The present invention relates to a flash memory device, and more particularly, to a method for improving the cell distribution characteristics of a non-volatile memory device (e.g., NAND flash memory device).
A flash memory device includes memory cells connected in series by adjacent memory cells sharing a source and drain. In this case, the string of memory cells is connected to a bit line. The memory cell is a transistor with a floating gate and a control gate.
A drain of the memory cell is connected to the bit line through a select gate, and a source of the memory cell is connected to a source line through a select gate. In addition, the control gates of the memory cells are disposed in sequence across the cell strings, and so a word line is formed.
Hereinafter, an operation of this NAND flash memory device will be described in detail.
An operation of writing data is performed in sequence from a memory cell that is provided farthest from the bit line.
A high voltage Vpp is applied to a control gate of a selected memory cell, and a medium voltage is applied to a control gate and a select gate of a memory cell located at the side of the bit line. Additionally, 0V or the medium voltage is applied to the bit line in accordance with a program data.
When 0V is applied to the bit line, the voltage of 0V is provided to the drain of the selected memory cell, and so electrons are injected from the drain to the floating gate. As a result, a threshold value of the selected memory cell is shift in a positive direction.
Further, an erase is performed simultaneously in every memory cells in the same block of the NAND flash memory device. That is, a high voltage is applied to the P-type well and the N-type substrate under the condition that 0V is applied to every control gate and select gate, and the bit line and the source line are in a floating state. As a result, for the memory cells in the block, electrons in the floating gates are emitted to the P-type well, and so the critical value is shift in a negative direction.
An operation of reading data is performed by detecting whether or not current is passed through the selected memory cell when 0V is applied to the control gate of the selected memory cell and a power supply voltage is provided to a control gate and a select gate of the other memory cells.
FIG. 1 is a view illustrating common cell distribution characteristics.
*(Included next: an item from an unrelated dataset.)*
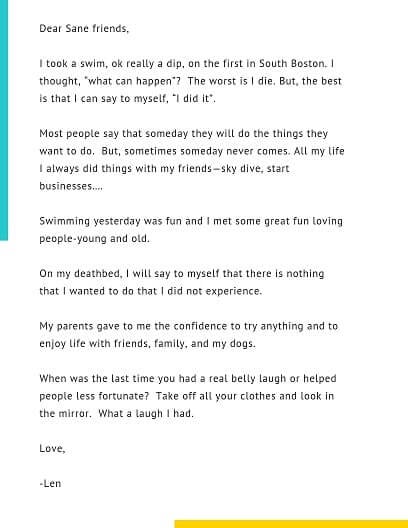The height and width of the screenshot is (528, 408).
Task: Click the sentence 'What a laugh I had.'
Action: coord(146,414)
FIG. 2 is a view illustrating the change of threshold voltage of a cell in accordance with the increase of a program voltage.
FIG. 1 shows the cell distribution characteristic of a multi-level cell for storing data of 2 bits. Here, the cell distributions are separated into a first state St1 (not programmed) and second to fourth states St2 to St4 (programmed).
Generally, the first state St1 is assigned to data ‘00’, the second state St2 to data ‘01’, the third state St3 to data ‘11’, and the fourth state St4 to data ‘10’.
Read voltages RD1, RD2 and RD3 are applied so as to read data in accordance with each of the cell distributions, and verifying voltages PV1, PV2 and PV3 are applied when a program verify is performed.
A shift phenomenon can occur in the multi-level cell flash memory device having the above cell distributions if it performs in sequence a program operation, a read operation and an erase operation. As a result, the threshold voltages may be changed as shown in the dotted line of FIG. 1.
This phenomenon is referred to as a “cell voltage shift phenomenon” or “threshold voltage shift phenomenon”. Data integrity becomes low in a case where the memory cell is maintained at a data program state for a long time, and so the cell distribution becomes wide. In particular, cell characteristics of cells having bad program characteristics is deteriorated.
As shown in FIG. 2, the cell voltage shift phenomenon increases as a program verify voltage level is increased. The cell voltage shift phenomenon also increases when an operation cycle is increased. An operation cycle of a dotted line 220 is longer than an operation cycle of a solid line 210. Accordingly, to program these cells, a higher voltage would be required, and the duration of a program time would need to be increased.